How Low Can Herbalife Go?

Shares of Herbalife (NYSE: HLF  ) hit a 52-week low yesterday. Let's take a look at how it got there and whether cloudy skies are still in the forecast.

How it got here
Investors should take note to never attract the ire of sell-side investor David Einhorn. Despite a warning even from me that Herbalife's business model seemed overvalued, it was actually Einhorn's probing shortly after the company's first-quarter earnings report that has triggered a wave of short-selling and a mass exodus from the stock.

Herbalife's quarterly report was largely more of the same -- the stock beat by $0.07 and sales increased by 21% with the company raising its full-year EPS guidance in line with Wall Street's expectations. Where the wheels fell off the bus was when Einhorn questioned management regarding sales made outside of its network of nutrition partners. The company's response that it doesn't track non-network sales sent investors into an uproar, which has led to some pundits questioning the validity of Herbalife's operations.

Herbalife suffers from high distribution turnover rates. It's set up very similarly to most multilevel marketing companies in that sales representatives are hired and they in turn recruit their own representatives. Herbalife's business model has been found to be illegal in Belgium, according to a report by CNBC's Herb Greenberg. When Einhorn sounded the alarm regarding serious accounting question marks at Green Mountain Coffee Roasters and Lehman Brothers, the Street has no choice but to pay attention.

How it stacks up
Let's see how Herbalife stacks up next to its peers.

HLF Chart

HLF data by YCharts

Despite their recent struggles, nutrition-oriented companies have been solid performers over the past five years.

Company

Price / Book

Price / Cash Flow

Forward P/E

5-Year Revenue CAGR

Herbalife 9.0 11.0 10.9 12.9%
Vitamin Shoppe (NYSE: VSI  ) 4.4 20.3 23.2 12.0%
Nature's Sunshine Products (Nasdaq: NATR  ) 2.6 59.0 8.2 0.3%
Weight Watchers International (NYSE: WTW  ) N/M 11.0 10.8 8.1%

Source: Morningstar, Yahoo! Finance, author's calculations, N/M = not meaningful, CAGR = compound annual growth rate.

I've not minced words in recent weeks that I'm not a fan of the diet/health fitness sector because of the low customer loyalty that permeates the sector. These figures here serve as even more evidence of this.

What you should do: Please copy the Herbalife article starting with "Price / Book" and going on through "annual growth rate.", substituting "Forward Price / Earnings" for every "Forward P/E".

Dataset extract:
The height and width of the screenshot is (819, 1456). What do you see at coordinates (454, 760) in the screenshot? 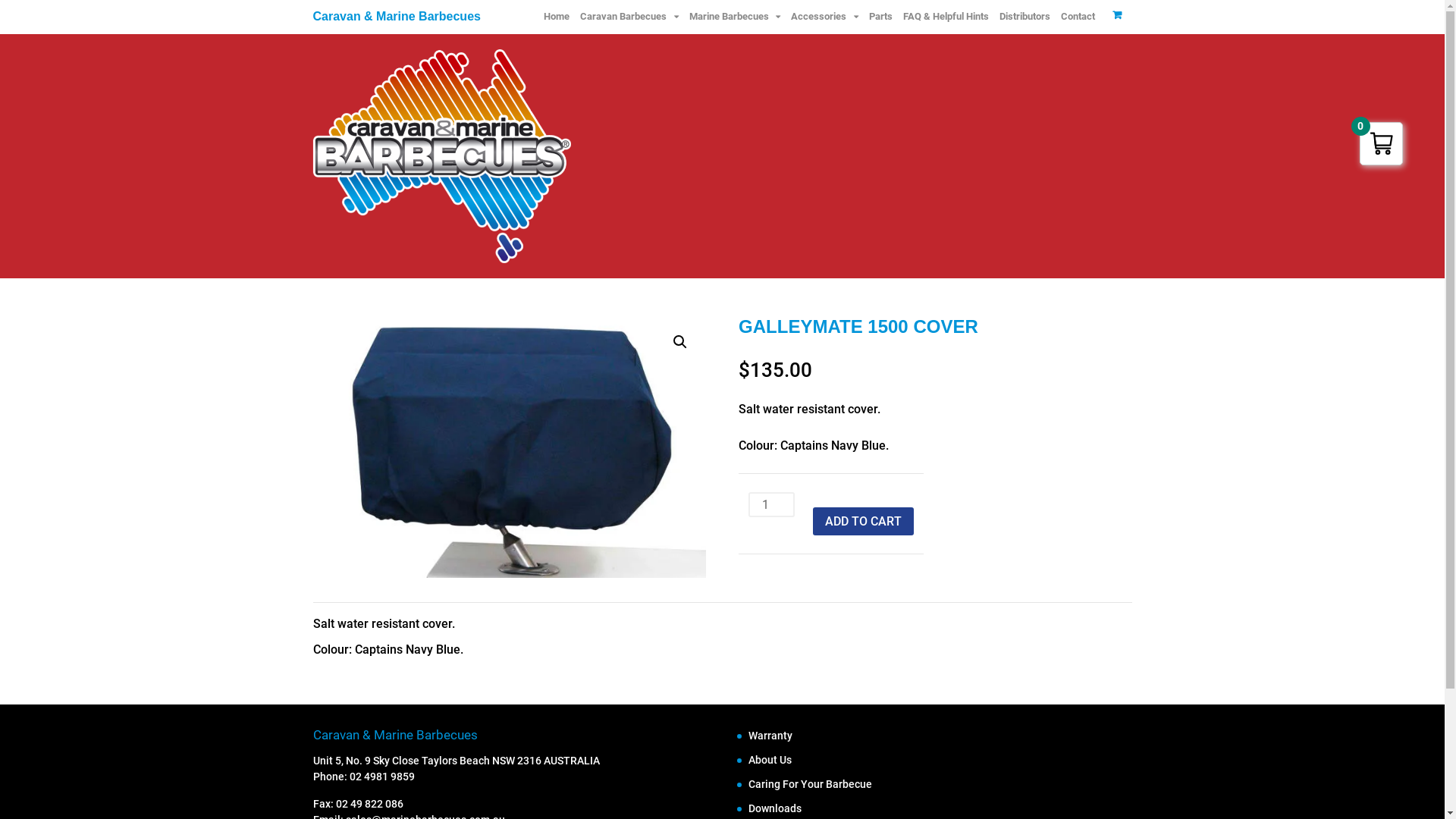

Task output:
Price / Book

Price / Cash Flow

Forward Price / Earnings

5-Year Revenue CAGR

Herbalife 9.0 11.0 10.9 12.9%
Vitamin Shoppe (NYSE: VSI  ) 4.4 20.3 23.2 12.0%
Nature's Sunshine Products (Nasdaq: NATR  ) 2.6 59.0 8.2 0.3%
Weight Watchers International (NYSE: WTW  ) N/M 11.0 10.8 8.1%

Source: Morningstar, Yahoo! Finance, author's calculations, N/M = not meaningful, CAGR = compound annual growth rate.